On September 1, Gaddafi supporters celebrated the 51st anniversary of the Al Fateh Revolution taking to the streets of several towns like Ajaylat, Tiji (Al-Sayan), Bani Walid and Sabha.

== 2021 ==
On November 14, Saif al-Islam Gaddafi registered his candidacy for the next Libyan presidential election but was disqualified ten days later by the Libyan High National Election Commission. After a delayed appeal, Gaddafi's candidacy was reinstated by a court in Sabha on December 2. Gaddafi supporters were sighted celebrating throughout the city.

== 2022 and 2023 ==
In 2022 and 2023, ahead of those years' celebrations for the Al Fateh Revolution, forces under the command of Khalifa Haftar began a campaign of arrests against Gaddafi supporters in Sirte. In 2023, the Tariq Ben Zeyad Brigade made arrests in the Buhadi area of the city.

Celebrations for the 54th anniversary of the Al Fateh Revolution occurred in a few cities in 2023. Most of celebrations were concentrated in southern cities like Traghan, as well as the city of Bani Walid in the North West.

== 2026 ==

===Death of Saif al-Islam Gaddafi===

The assassination of Muammar Gaddafi's son, Saif al-Islam Gaddafi, has sparked mourning among his loyalists. Saif was deemed the heir apparent of his father. The Chatham House described Saif as "the only figure who could coalesce the ‘Green’ constituency" and that his death resulted in "the end of a political era in Libya," with Gaddafi loyalists now not having someone who could unite them. The Robert Lansing Institute also stated that his death removed "a rallying figure for a “third force” / pro-Gaddafi current" and "a symbolic “unifying” claimant for Gaddafi-era loyalists," though there was still the possibly that his killing could "radicalize parts of that constituency by turning him into a martyr—creating incentives for sabotage against any political roadmap.

==Opinions in Libya==
Polling for the next Libyan presidential election with the participation of Gaddafi's son Saif al-Islam Gaddafi under the Popular Front for the Liberation of Libya had placed Gaddafi in second place, behind Abdul Hamid Dbeibeh. However, Saif was later killed in February 2026.
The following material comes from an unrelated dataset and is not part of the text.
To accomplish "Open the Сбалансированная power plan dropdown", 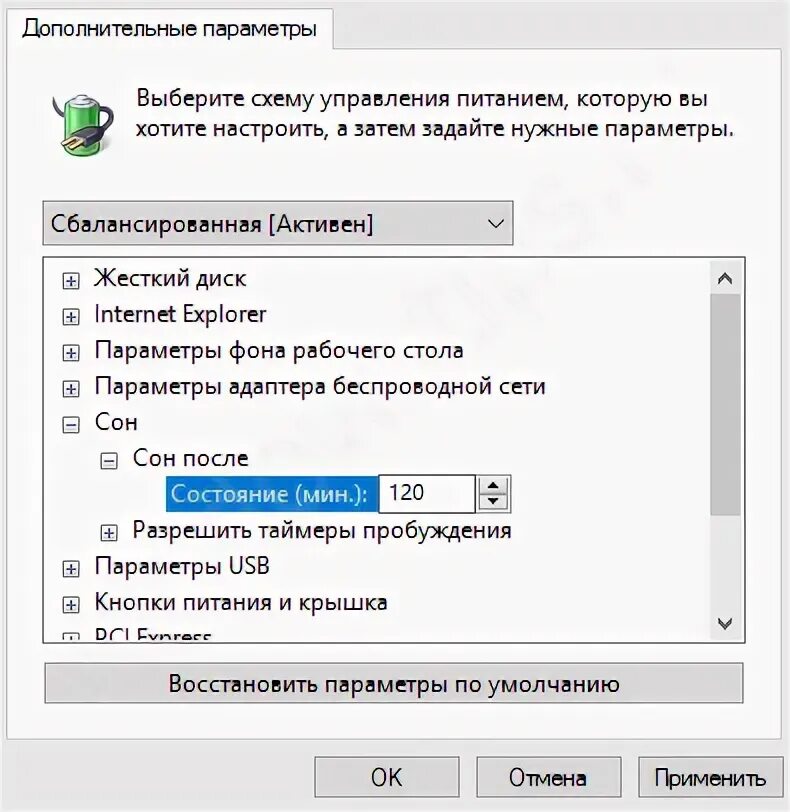I will [x=278, y=223].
| Poll source | Date(s) administered | Sample size | Margin of error | Dbeibeh | Gaddafi | Haftar | Bashagha | Undecided | Other |
|---|---|---|---|---|---|---|---|---|---|
| Diwan Institute | 1–5 December 2021 | 1106 (RV) | ± 3% | 49.7% | 14% | 7.3% | 1.5% | 25.5% | 2.1% |

==Reception==
=== Domestic ===
Mustafa Al-Zaidi is leader of the National Movement Party, which is a Gaddafi loyalist party in Libya.

Saif al-Islam Gaddafi was the leader of the Popular Front for the Liberation of Libya, a Gaddafi loyalist militia and political party that was founded in 2016.

=== Foreign ===
The Communist Party of Great Britain (Marxist–Leninist) openly supports the movement.